The kids were keen. It was school holidays, the fridge was an empty cavern, shopping day wasn’t until tomorrow, and we were all starving after a day outside. There was even a friend sleeping over, so another stomach to fill (and who knows what he would have reported to his parents if I didn’t feed him properly…).
So I dug deep.
Not deep into my wallet to shell out more than planned, but deep into the freezer. And there, lo and behold, I found the makings of a meal. Several meals, actually. It was much easier than I thought, and it seems we had been on autopilot – assuming that we needed takeaways like the day before.
Since takeaways are nowhere near “cheap as chips”, it pays to stick to the plan for our food spend. One way of not derailing the budget is to build up stores for when we need them.
Now there are heaps of things we know we are going to need, and buying them on special to store means the pantry can only get deeper.
But we need to distinguish here between coffee and beer. That’s the difference between the stuff that won’t tempt you into eating or drinking more of it – no matter how much of it there is lying around – and the goodies you just can’t resist. The first type is what we’re after. (I can have 20 pounds of coffee and home and I won’t drink more, but I can’t really say the same for beer.)
So it will probably not be such a great idea to stock up on lollies, juice, chocolate, biscuits or whatever else you can think of that the family foragers will end up demolishing in record time when they find it. If you do go down that route, you could try to hide it or lock it up, I suppose. Good luck.

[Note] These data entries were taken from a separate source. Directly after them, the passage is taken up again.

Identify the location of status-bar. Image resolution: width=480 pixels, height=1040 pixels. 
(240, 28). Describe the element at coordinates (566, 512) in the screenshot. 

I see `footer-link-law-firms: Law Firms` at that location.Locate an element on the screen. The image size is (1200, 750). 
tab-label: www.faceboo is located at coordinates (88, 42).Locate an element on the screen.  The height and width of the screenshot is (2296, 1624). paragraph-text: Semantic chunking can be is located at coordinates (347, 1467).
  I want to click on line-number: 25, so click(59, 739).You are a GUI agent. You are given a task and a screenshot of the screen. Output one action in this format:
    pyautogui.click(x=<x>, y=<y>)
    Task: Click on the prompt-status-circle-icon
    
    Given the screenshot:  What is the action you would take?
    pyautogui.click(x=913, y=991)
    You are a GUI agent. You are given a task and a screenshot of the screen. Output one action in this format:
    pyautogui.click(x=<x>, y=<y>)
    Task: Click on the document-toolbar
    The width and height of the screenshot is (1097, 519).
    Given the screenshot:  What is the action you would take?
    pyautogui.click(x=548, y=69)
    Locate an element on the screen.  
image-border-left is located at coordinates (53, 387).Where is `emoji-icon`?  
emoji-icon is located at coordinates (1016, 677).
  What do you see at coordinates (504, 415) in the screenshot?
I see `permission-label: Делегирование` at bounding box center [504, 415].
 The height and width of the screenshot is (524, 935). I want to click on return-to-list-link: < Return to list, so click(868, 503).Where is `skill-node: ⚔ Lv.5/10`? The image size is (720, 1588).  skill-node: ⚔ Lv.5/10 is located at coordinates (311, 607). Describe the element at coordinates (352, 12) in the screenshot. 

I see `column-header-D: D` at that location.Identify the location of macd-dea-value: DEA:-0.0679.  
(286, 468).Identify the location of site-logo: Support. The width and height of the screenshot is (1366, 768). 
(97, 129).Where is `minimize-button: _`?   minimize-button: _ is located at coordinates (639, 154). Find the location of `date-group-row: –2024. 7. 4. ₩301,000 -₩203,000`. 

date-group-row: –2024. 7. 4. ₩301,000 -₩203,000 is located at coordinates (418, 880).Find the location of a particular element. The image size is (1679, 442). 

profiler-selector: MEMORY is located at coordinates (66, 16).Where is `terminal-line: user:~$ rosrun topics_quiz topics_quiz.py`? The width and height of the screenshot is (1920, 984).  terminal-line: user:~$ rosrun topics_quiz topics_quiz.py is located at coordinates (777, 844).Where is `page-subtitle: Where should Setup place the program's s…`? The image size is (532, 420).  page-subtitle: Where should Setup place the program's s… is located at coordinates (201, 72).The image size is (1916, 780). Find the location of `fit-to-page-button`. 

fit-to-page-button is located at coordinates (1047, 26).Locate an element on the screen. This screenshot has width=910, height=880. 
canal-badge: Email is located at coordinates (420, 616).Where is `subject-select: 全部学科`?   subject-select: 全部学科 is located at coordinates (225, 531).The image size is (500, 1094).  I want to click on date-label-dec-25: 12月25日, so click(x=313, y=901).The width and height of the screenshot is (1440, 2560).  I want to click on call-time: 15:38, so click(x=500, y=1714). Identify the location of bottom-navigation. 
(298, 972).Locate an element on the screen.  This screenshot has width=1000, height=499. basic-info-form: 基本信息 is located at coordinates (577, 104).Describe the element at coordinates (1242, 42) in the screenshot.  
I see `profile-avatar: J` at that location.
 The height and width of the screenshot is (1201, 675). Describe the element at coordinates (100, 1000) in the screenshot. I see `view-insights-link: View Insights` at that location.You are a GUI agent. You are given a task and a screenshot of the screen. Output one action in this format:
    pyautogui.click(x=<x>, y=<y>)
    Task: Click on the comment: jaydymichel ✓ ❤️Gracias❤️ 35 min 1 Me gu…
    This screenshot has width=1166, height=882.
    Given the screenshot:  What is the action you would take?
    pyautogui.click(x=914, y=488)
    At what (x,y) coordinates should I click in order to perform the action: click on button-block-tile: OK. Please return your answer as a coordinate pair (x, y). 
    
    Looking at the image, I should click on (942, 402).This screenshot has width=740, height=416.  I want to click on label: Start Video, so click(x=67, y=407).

“We just don’t need more of that around here,” said a family friend about ice cream when she was on a mission to shed weight. Out of sight…
So basically what we’re after are staples on sale. Not for emergency supplies for disasters like earthquakes or flooding – but food at the ready for when it seems like all we can do is get takeaways.
Food banking helps our dollars go further, means we have things on hand to make work lunches, and avoids extra shopping trips.
It’s near impossible to make it through a supermarket buying only the thing or two you need, right? I almost never do, especially when the kids are in tow.